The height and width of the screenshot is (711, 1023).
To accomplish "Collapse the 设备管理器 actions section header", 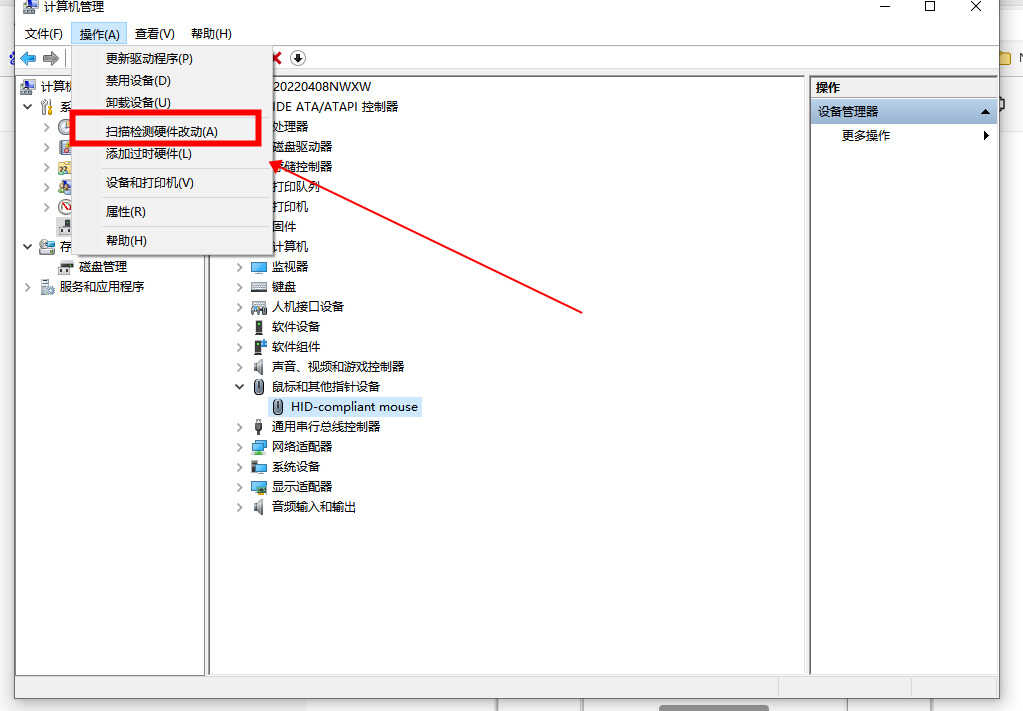I will 985,112.
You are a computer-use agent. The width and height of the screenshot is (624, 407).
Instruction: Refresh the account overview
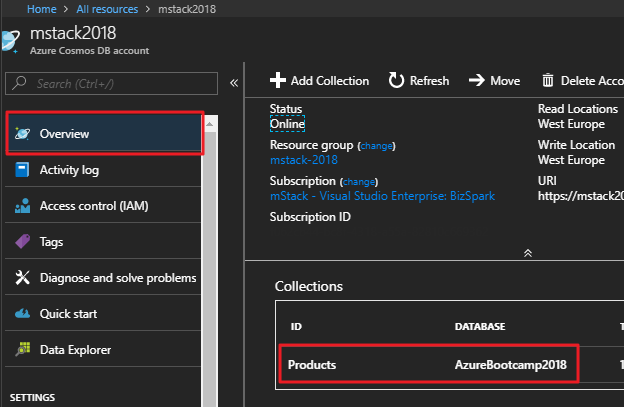coord(419,81)
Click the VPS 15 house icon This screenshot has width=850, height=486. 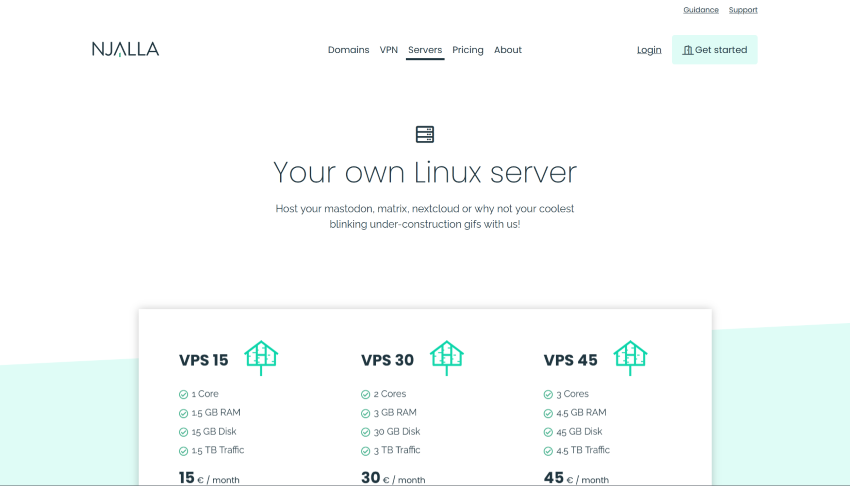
+ + + +
_Problem to solve_.
Output as a numbered list the lines starting with the one containing "You are a computer-use" and going on through the final line, skipping any blank lines. Omit the pictures.

_Written solution_.
1. You are a computer-use agent. The width and height of the screenshot is (624, 407).
2. Instruction: Refresh the account overview
3. coord(419,81)
4. Click the VPS 15 house icon This screenshot has width=850, height=486. 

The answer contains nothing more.